窓の外はしんしんと雪が降っており、万斉は自室のこたつで温もりながら、お通ちゃんに提供するための新譜を書いていた。
「ふーむ…次のお通殿の新曲はやはりポップな感じで攻めるべきでござるかな?」
ぶつぶつと言いながら考えていると、「邪魔するぞ」という声とともに戸が開き高杉が入ってきた。
「邪魔するなら帰ってーでござる。」
「どこの新喜劇だ。」
高杉は珍しくつっこみを入れながら、「さみぃ」と呟きこたつに入ってきた。
「…おい万斉、お前知ってるか?」
「あぁ、知ってるでござるよ」
「…まだ何も言ってねーだろ」
呆れ顔の高杉に万斉は自信満々に応える。
「ふふふ、拙者くらい晋助を愛していると晋助の考えていることなんて分かっちゃうんでござるよ」
「意味わかんね…。」
何言ってんだコイツと万斉を睨む高杉だが、説明する手間が省けるのならまぁ良いかとそのまま話を進める。
「まぁ分かるのなら良い…これは驚きだろ?」
「いや、拙者は以前から気付いていたでござるよ。」
「ほぉ……いつからだ?」
「んー出会った時からでござるな。」
「はぁ?お前会ったことあんのか?」
「勿論でござるよ。一目見た時から、あー拙者のこと好きなんだなって。」
「…お前一目ボレされたのか?あのオッサンに。」
「……?何のことでござるかオッサンて。拙者は晋助のことを言っているのだが…」
そこで、やっと自分達の話が噛み合っていないことに高杉は気付いた。
「あぁ?お前こそ何だ。俺の話?俺はサンタの話をしてんだぞ?…………テメェ…やっぱり俺の言いたいことなんざ分かってねぇじゃねぇか」
高杉がギロリと万斉を睨むと、万斉は驚く。
「えぇ!?拙者てっきり晋助が拙者のこと好きって伝えようとしているのかと…」
「違うわボケェェッ!!天地がひっくり返ってもないわ!アレだ!サンタって本当はいなかったんだなって話だ!」
「あぁ、そっちね…………って、ええええええぇぇぇっ!!?」
驚きの声をあげる万斉に高杉はフッと得意気な顔をして話す。
「驚きだろ?まぁ、万斉の夢を壊さない為にも言わない方が良いとも思ったんだがよぉ…
この歳でサンタを信じてるっていうのも流石に恥ずかしいと思ってな。」
何故か万斉がサンタの存在を信じているかのように話を進めていく高杉に向かって、万斉はそうではなくて…!と激しく手を振る。
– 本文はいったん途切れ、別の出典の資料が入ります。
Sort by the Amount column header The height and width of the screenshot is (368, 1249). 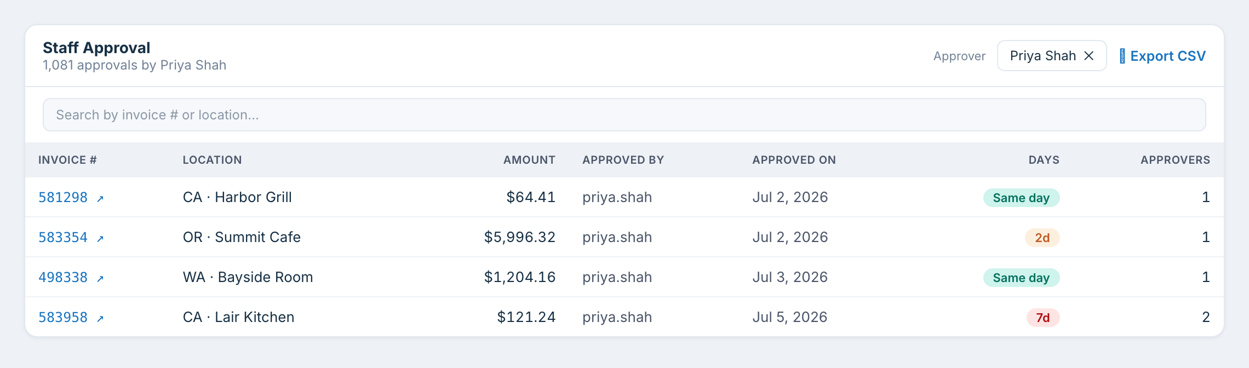coord(529,160)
「イヤイヤイヤイやそうじゃなくて晋助!今までサンタはいるって信じていたのでござるか!?テロリストのくせにピュア過ぎでござるよ!」
「なんだ…お前知ってたのか、つまんねぇな。馬鹿にしてやろうと思ったのによぉ」
「皆知ってるから!拙者は寺子屋に行ってた時から知っていたでござるよ!
あーびっくりした…」
「ませてんなぁ…そんなガキの頃から知っていたのか」
「そりゃ拙者だって小さい頃は信じていたでござるよ?サンタは本当にいるって…。
でも、ある年のクリスマスの前日に拙者の兄上が家の中からプレゼントを発見しちゃったんでござるよ。」
「うわ…兄貴最悪だな。」
「そうなんでござる。だから、拙者は見なかったことにしてクリスマス当日は『サンタさんが来てくれたー!』って無理して喜んだでござるよ。母上達の気持ちを踏みにじらないように。」
「まさか親も発見されていると思ってなかっただろうしな。」
昔の苦い思い出を思い出し、顔をしかめていた万斉だが、すぐに気持ちを切り替え高杉に尋ねる。
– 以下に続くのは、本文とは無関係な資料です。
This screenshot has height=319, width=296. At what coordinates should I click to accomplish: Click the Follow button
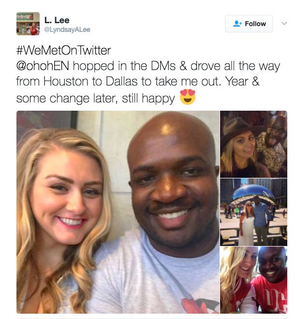tap(249, 24)
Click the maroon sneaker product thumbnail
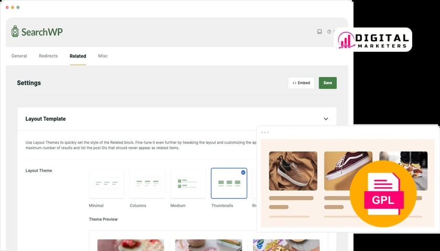The image size is (440, 251). (348, 170)
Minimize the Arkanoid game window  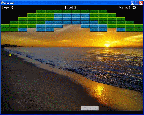click(133, 3)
「で?晋助はサンタがいないという事実をいつ知ったのでござるか?」
「今日だよ」
「それはまた…クリスマス当日ではござらぬか」
「だからよぉ、もうサンタにお願いしちまったんだよ。」
そこであれ?っと万斉は首をかしげる。
今までサンタの存在を信じていたということは、高杉はこれまで誰にクリスマスプレゼントを受け取っていたのだろうか、と。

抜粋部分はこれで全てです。